This couple had a daughter who we met during a prologue. After that child died, they’ve gone 12 years without having a kid in their home… but something is there. However, instead of ever talking about it, even when one of the orphans gets thrown over a stairwell railing, they just assume everything’s normal and that the demonic doll locked away in their dead daughter’s bedroom is entirely fine. But poor Janice (Talitha Bateman) might disagree since she is the one the doll is targeting for possession and corruption.

Janice’s best friend Linda (Lulu Wilson) tries to help her while the older girls, including Carol (Grace Fulton) and Nancy (Philippa Coulthard) just roll their eyes until it’s too late, but it’s really just a menu of victims to be tormented by well-timed bumps and boos. And admittedly, the timing is solid.

If the 2014 film not so wisely tried to merge Rosemary’s Baby with the actual nightmare that befell the wife of that film’s director, Anabelle: Creation strives for a Stephen King touch. There’s more than a hint of Pet Sematary here, with parents who clearly wanted their lost child back getting something far more evil in return. But these ideas are ultimately just background for the scares, no more vital for the actual experience than the wallpaper on the ghost girl’s room.

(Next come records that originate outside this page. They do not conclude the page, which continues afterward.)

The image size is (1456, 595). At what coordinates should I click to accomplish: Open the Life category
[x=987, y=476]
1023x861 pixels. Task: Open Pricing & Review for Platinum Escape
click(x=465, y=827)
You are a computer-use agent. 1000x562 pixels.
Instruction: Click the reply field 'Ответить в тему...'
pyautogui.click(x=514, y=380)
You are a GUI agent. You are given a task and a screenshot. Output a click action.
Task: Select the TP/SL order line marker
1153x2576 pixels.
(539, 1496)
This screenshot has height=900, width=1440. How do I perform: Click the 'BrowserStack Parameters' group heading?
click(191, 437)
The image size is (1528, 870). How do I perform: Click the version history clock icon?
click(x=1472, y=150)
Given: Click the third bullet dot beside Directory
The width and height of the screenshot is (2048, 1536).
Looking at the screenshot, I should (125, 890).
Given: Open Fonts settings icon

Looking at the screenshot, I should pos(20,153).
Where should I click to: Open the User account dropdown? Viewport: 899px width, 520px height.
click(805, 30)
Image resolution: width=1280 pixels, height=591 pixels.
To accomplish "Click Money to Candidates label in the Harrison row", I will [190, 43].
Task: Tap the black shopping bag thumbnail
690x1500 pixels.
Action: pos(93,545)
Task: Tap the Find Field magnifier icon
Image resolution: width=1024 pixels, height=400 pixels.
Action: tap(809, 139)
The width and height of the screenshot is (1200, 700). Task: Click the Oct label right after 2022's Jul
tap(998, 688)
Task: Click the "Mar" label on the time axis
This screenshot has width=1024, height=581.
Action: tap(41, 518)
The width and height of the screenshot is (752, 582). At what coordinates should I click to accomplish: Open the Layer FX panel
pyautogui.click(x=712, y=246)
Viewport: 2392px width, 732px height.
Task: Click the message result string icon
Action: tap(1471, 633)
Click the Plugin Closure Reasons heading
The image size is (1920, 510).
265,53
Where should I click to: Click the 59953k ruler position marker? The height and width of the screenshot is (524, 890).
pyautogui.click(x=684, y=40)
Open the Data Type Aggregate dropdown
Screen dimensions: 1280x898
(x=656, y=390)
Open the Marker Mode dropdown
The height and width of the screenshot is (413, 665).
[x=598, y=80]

Director Sandberg, who helmed the visually clever Lights Out last year, has some fairly gnarly shots that somewhat mimics The Conjuring’s James Wan and his penchant for constant movement. But it’s most reminiscent here of director Sam Raimi’s infamous use of visual whiplash in the Evil Dead movies. The best scare might even cross the line from Wan’s preference for grueling suspense and enter Raimi’s revelry in the gross out. Still, none of these scares ever really deliver on anything but a fairly basic thrill, because the film’s screenplay by Gary Dauberman and the overall approach barely even reach for the elusive goal of perfunctory.

The characters’ interactions may even suggest mass possession since each rarely acts in her own self-interest, much less the audience’s. Refusing to leave a house after someone is slaughtered in the most gruesome of ways, or insisting on glancing down a spooky well within which you’ve already chucked a malevolent doll, Wan-produced bells and whistles can still hit the brick wall that is ‘80s slasher movie logic.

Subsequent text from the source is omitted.